++++ GIVEN DATA ++++
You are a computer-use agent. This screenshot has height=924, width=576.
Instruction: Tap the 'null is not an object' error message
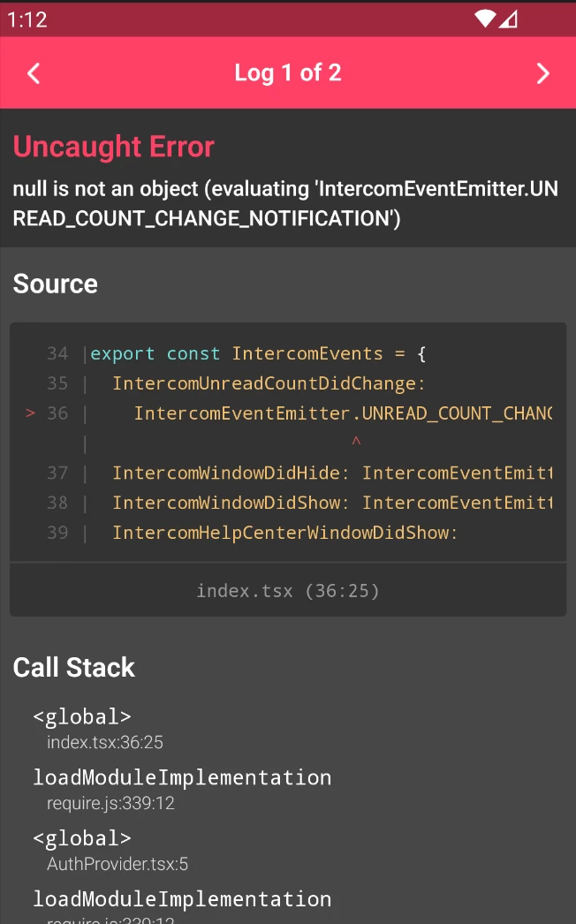[285, 203]
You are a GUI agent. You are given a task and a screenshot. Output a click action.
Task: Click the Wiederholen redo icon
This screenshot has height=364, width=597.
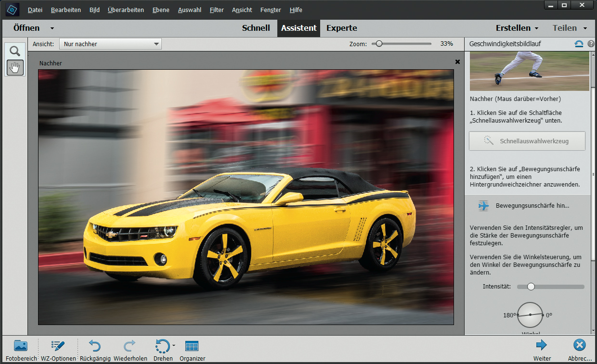click(x=130, y=346)
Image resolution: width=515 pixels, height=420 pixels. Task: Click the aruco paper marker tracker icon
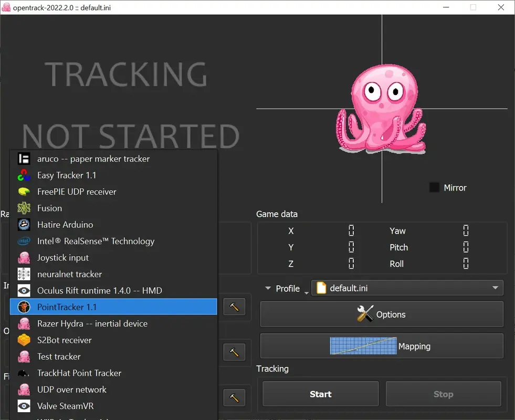tap(23, 159)

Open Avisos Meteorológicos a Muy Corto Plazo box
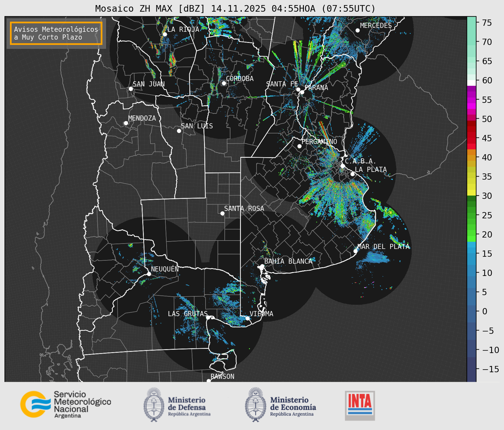pyautogui.click(x=56, y=33)
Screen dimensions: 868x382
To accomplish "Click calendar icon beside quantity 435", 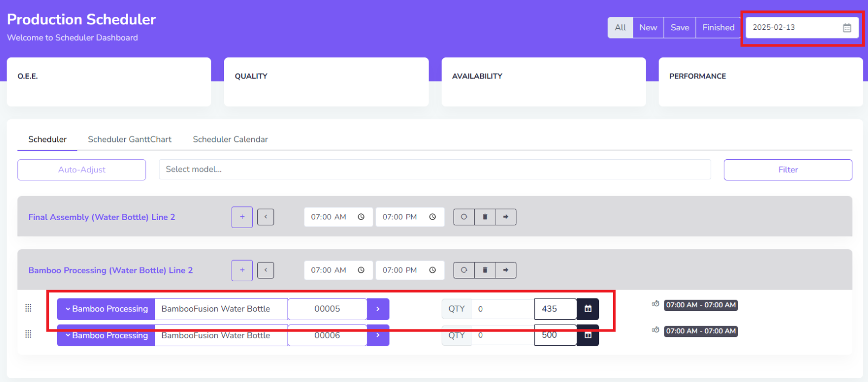I will (588, 309).
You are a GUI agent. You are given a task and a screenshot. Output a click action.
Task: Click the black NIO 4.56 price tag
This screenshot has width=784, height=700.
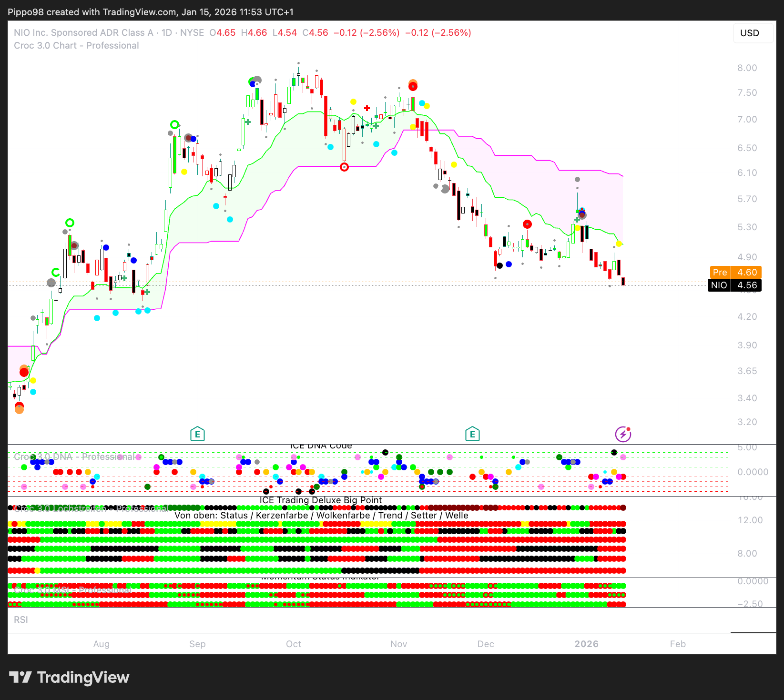[734, 285]
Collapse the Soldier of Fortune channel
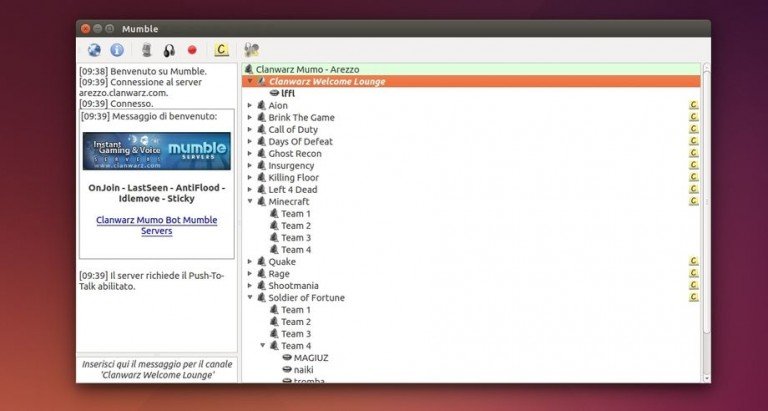 click(250, 297)
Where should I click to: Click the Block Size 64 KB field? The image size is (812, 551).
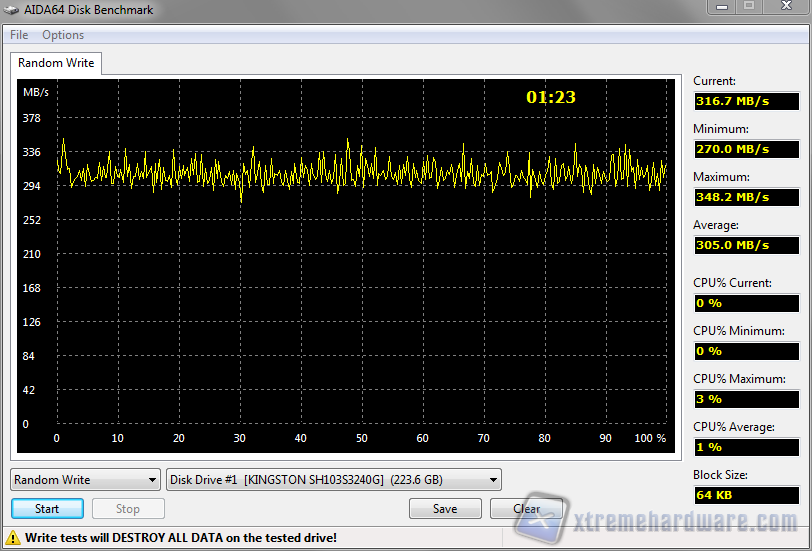coord(746,495)
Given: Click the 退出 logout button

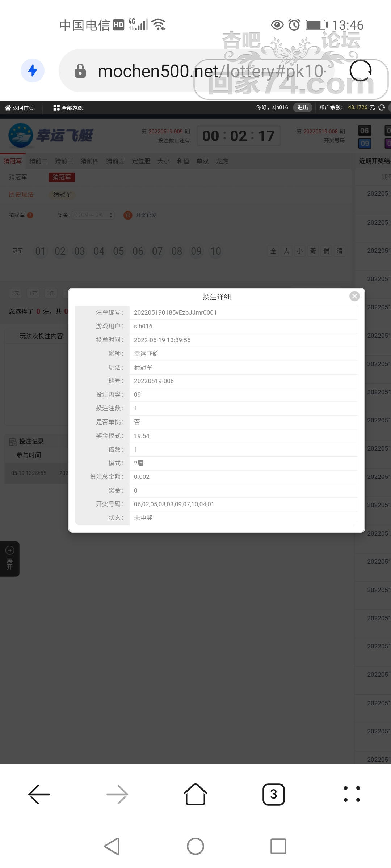Looking at the screenshot, I should coord(302,107).
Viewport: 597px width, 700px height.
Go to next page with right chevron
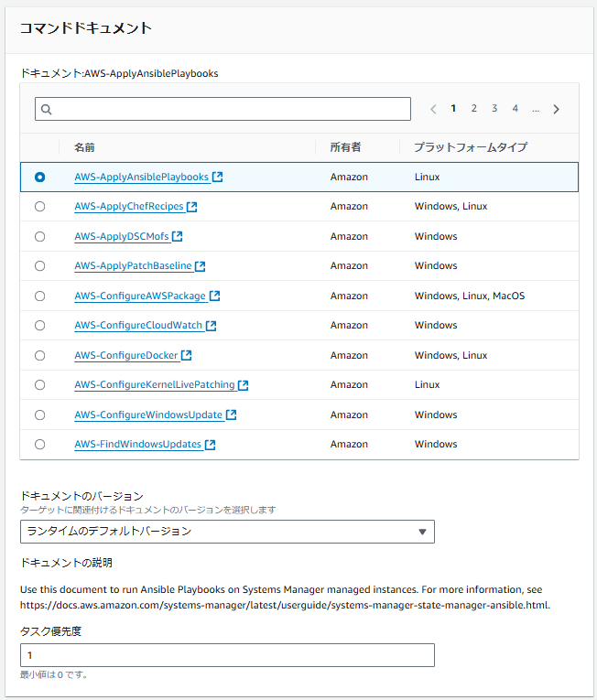click(x=556, y=109)
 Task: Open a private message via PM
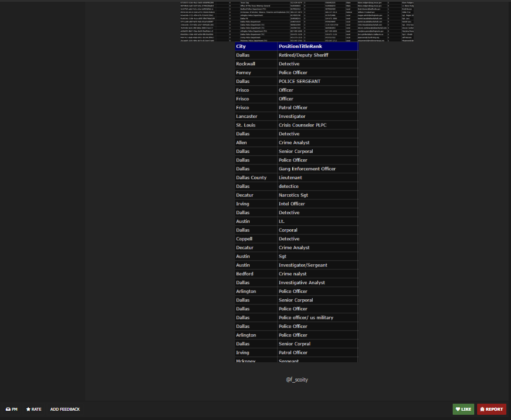[12, 410]
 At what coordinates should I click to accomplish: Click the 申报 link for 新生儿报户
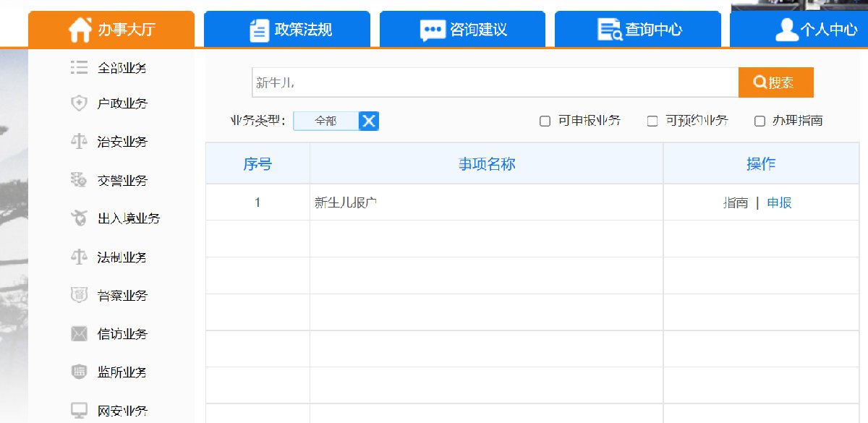point(779,203)
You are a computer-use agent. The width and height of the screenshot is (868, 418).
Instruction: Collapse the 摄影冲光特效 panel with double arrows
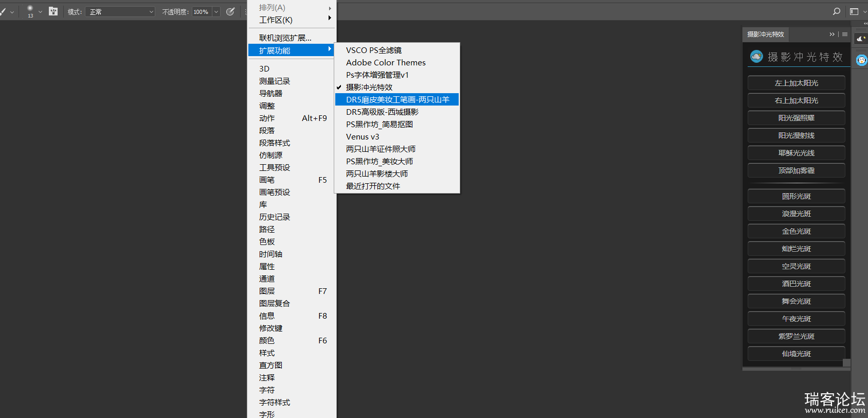pyautogui.click(x=832, y=34)
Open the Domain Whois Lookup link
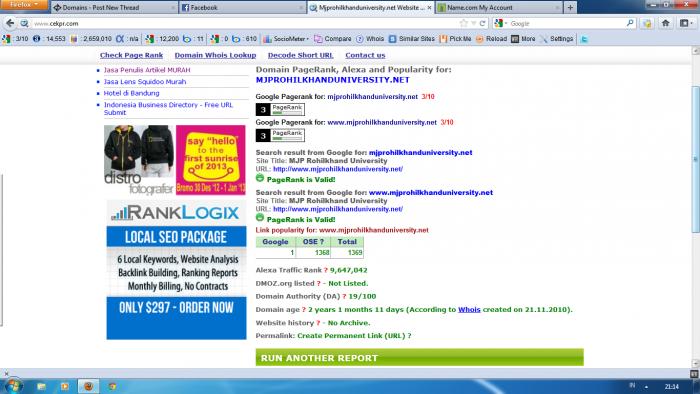This screenshot has width=700, height=394. click(x=215, y=55)
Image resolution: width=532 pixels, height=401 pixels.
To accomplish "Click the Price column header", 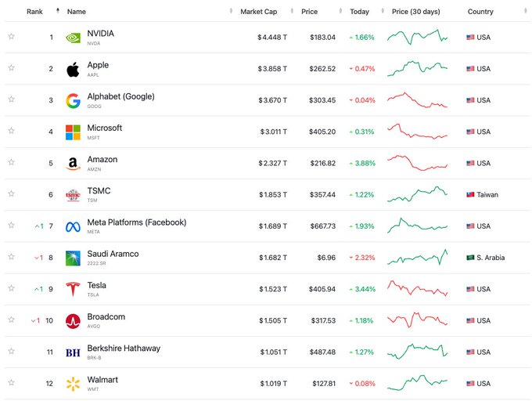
++++
▶ _PROBLEM_:
Lines from the one that contains "Instruction: Collapse the" through the last line of the data above are to be extracted exactly, with no pictures and no other lines.

▶ _REPLY_:
Instruction: Collapse the 摄影冲光特效 panel with double arrows
pyautogui.click(x=832, y=34)
Open the Domain Whois Lookup link
This screenshot has width=700, height=394. click(x=215, y=55)
Image resolution: width=532 pixels, height=401 pixels.
To accomplish "Click the Price column header", 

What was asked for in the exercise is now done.